How Six Weeks Of AI Use Can Transform A Team’s Output

Most companies know they need to use AI. Few can tell you what that actually means inside their business. The truth is that most enterprise “AI programs” are stuck in pilot mode.

They run small experiments. They tick a few boxes. Then they stall.

There’s no structure. No measurement. No way to prove value.

That is the gap we set out to close.


The starting point

The brief sounded simple.

Help a global organisation understand what AI could do for them.

No defined scope. No agreed measure of success.

Just a sense that they were missing something big.

Within the first week it was obvious that the teams were under using the tools already in their hands.

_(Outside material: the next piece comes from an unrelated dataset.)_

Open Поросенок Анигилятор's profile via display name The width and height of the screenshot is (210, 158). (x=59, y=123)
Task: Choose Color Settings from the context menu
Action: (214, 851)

Less than 5 hours a week in most cases.

The potential productivity gain from using GenAI properly was at least tenfold.

They just needed a system to show it.


The approach

We built a lightweight framework that connects what people do with the value it creates.

We called it Atlas.

Four pillars. Adoption. Enablement. Impact. Culture.

Measure those four things and you can see exactly where AI is helping and where it is not.

We started small.

One inbox. One meeting.

Two automations that anyone could run.

Then we tracked what changed.

Hours saved. Confidence built. New language appearing in daily use.

That was enough to prove the method worked.


The 180 hour sprint

In twelve weeks and 180 focused hours we:

  • Introduced the Atlas framework and embedded it into their way of talking about AI.
  • Catalogued every automation idea across the digital function. Fifty in total.
  • Prioritised by business value, alignment, and ease of delivery.
  • Modelled potential ROI for meeting and inbox automation.
  • Built the tables and scoring logic to show adoption movement across the four pillars.
  • Created a clean path to a 12 month pilot with measurable KPIs and tolerances.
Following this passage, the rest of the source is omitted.